Um ex-bombeiro negou esta terça-feira, no Tribunal da Feira, ter ateado os três incêndios florestais em 2016, no concelho de Oliveira de Azeméis, de que está acusado.

Perante o coletivo de juízes, o homem de 46 anos negou todas as acusações, apesar do depoimento de vários bombeiros que dizem ter visto o arguido próximo dos locais onde ocorreram os incêndios.

O suspeito disse ainda que foi bombeiro na década de 1990, tendo sido expulso da corporação após ter sido condenado a três anos de prisão efetiva, por um crime de incêndio florestal.

A Polícia Judiciária (PJ) deteve o arguido na sequência de uma investigação relacionada com inúmeros incêndios que deflagraram quase diariamente, em diversos lugares de Oliveira de Azeméis, no verão de 2016, causando grande alarme social.

Na altura, a PJ disse que o arguido, que pertenceu à corporação de bombeiros local, estava “fortemente” indiciado pela autoria de 26 incêndios florestais ocorridos naquele concelho.

No entanto, o Ministério Público (MP) só encontrou indícios para o acusar de três incêndios, ocorridos a 04 e 25 de julho e 16 de agosto, arquivando o processo relativamente às outras 23 situações.

Nas alegações finais, o MP admitiu deixar cair os crimes referentes aos dois últimos incêndios por falta de provas. O procurador defendeu ainda que, no caso de o tribunal optar por uma pena suspensa, o arguido deve ficar sujeito à obrigação de permanência na habitação com pulseira eletrónica nos meses de verão, em que há mais ocorrências de fogos.

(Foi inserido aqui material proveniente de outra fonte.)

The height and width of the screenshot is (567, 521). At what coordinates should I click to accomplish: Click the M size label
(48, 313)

A defesa, por seu lado, pediu a absolvição de todos os crimes, alegando que ninguém viu objetivamente o arguido a atear os incêndios.

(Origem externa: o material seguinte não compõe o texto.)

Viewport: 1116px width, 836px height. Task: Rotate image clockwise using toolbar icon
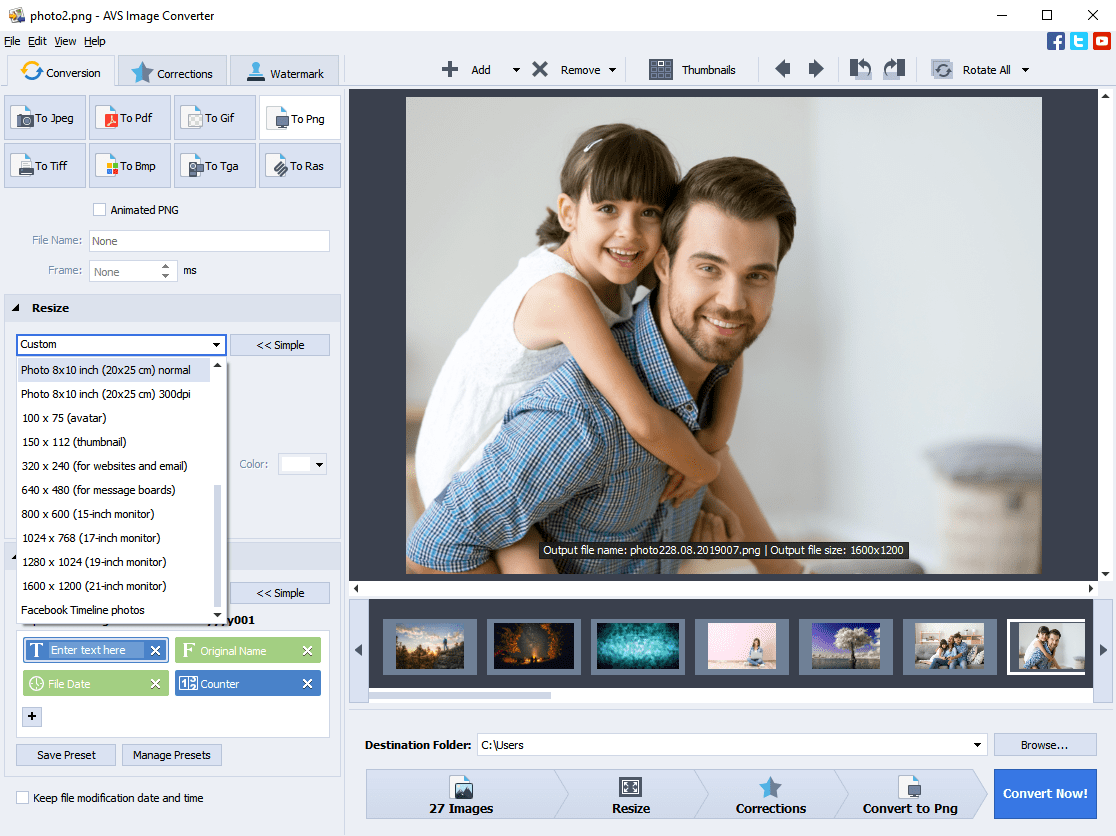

De acordo com a investigação, o arguido entrava a pé na floresta e, fazendo uso de um isqueiro, ateava fogo ao mato seco aí existente.

O incêndio de 25 de julho foi o que assumiu maiores proporções, tendo consumido uma área de cinco hectares de floresta. Para combater este fogo tiveram de ser mobilizadas 14 corporações de bombeiros do distrito.

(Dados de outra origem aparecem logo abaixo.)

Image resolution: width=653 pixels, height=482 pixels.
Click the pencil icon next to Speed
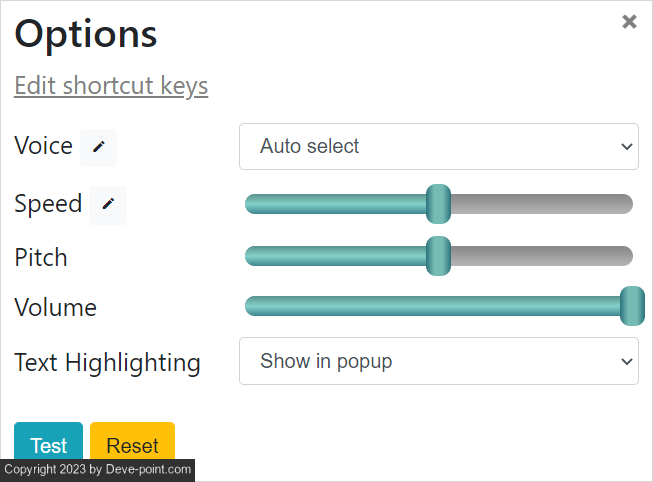click(x=108, y=205)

Segundo o MP, os referidos fogos só não alastraram até residências próximas, graças à rápida intervenção dos bombeiros.

O homem encontra-se sujeito às medidas de coação de apresentações periódicas à autoridade policial, obrigação de não adquirir, usar ou trazer consigo objetos que permitam ou facilitem a combustão e sujeição a tratamento de desintoxicação alcoólica.